К этому небу и обратил свой профессиональный взор Йорген, инстинктивно пытаясь разобрать на его физиономии признаки, по которым с помощью накопленного опыта, а также имея на вооружении метеорологические сведения альманаха, можно было бы предсказать погоду на завтра. Однако примет, которые бы по-настоящему обрадовали Йоргена, а именно тех, что предвещали бы полное безветрие и сопряженное с ним приятное ничегонеделание, явно не наблюдалось, напротив, небо обещало ветер, грозивший сорвать не только что шляпу с человеческой головы, но сам мельничий колпак… посему профессиональный взор, не принадлежавший истинному мастеру, был неблагодарно отвернут в сторону…
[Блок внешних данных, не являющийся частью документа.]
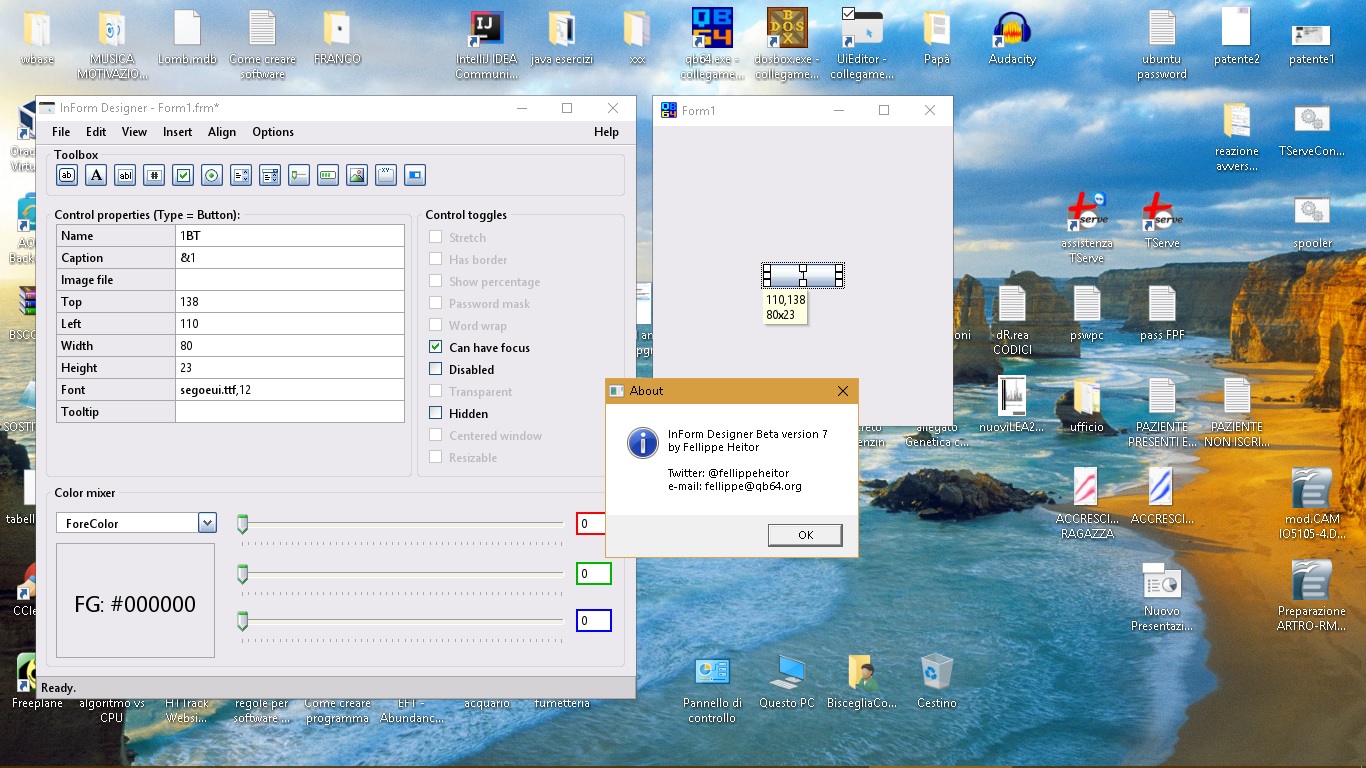Click the Tooltip property field
Screen dimensions: 1366x768
pos(289,412)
Между радужным проливом и сияющим небом нескончаемой песчаной отмелью вытянулся зеландский берег; его леса и поля сливались воедино за скрадывающей детали жаркой пеленой пурпура — из всего множества частностей выделялась только стоящая на взгорье церковь (которая казалась гораздо ближе, чем была на самом деле), она словно превратилась в одну из круживших над водой белых чаек и застыла, подвешенная на веревочке к небу. С этой стороны пролива расстилался пейзаж острова Фальстер, вполне обозримый, поскольку мельничная галерея была выше всей видимой округи за исключением верхушек деревьев… Впрочем, речь не идет о тех деревьях, которых тут росло больше всего, — о широколистных тополях, чьи карликовые силуэты с шаровидными кронами помогали бурым плетням обрамлять поля и чьи шеренги постепенно заслоняли собой лоскуты и полосы салатной пшеницы и ржи, а также оливковые ряды прорастающих яровых, образуя нечто вроде гигантского огорода с кочанами капусты. Конечно, над посадками тополей Йорген возвышался, но они там и сям перемежались рощицами других деревьев: ближайшие были одеты зеленью характерного для бука нежного и яркого оттенка, который не могли скрыть даже надвигающиеся сумерки, тогда как более дальние блекли, расплывались и переходили в лиловые полосы.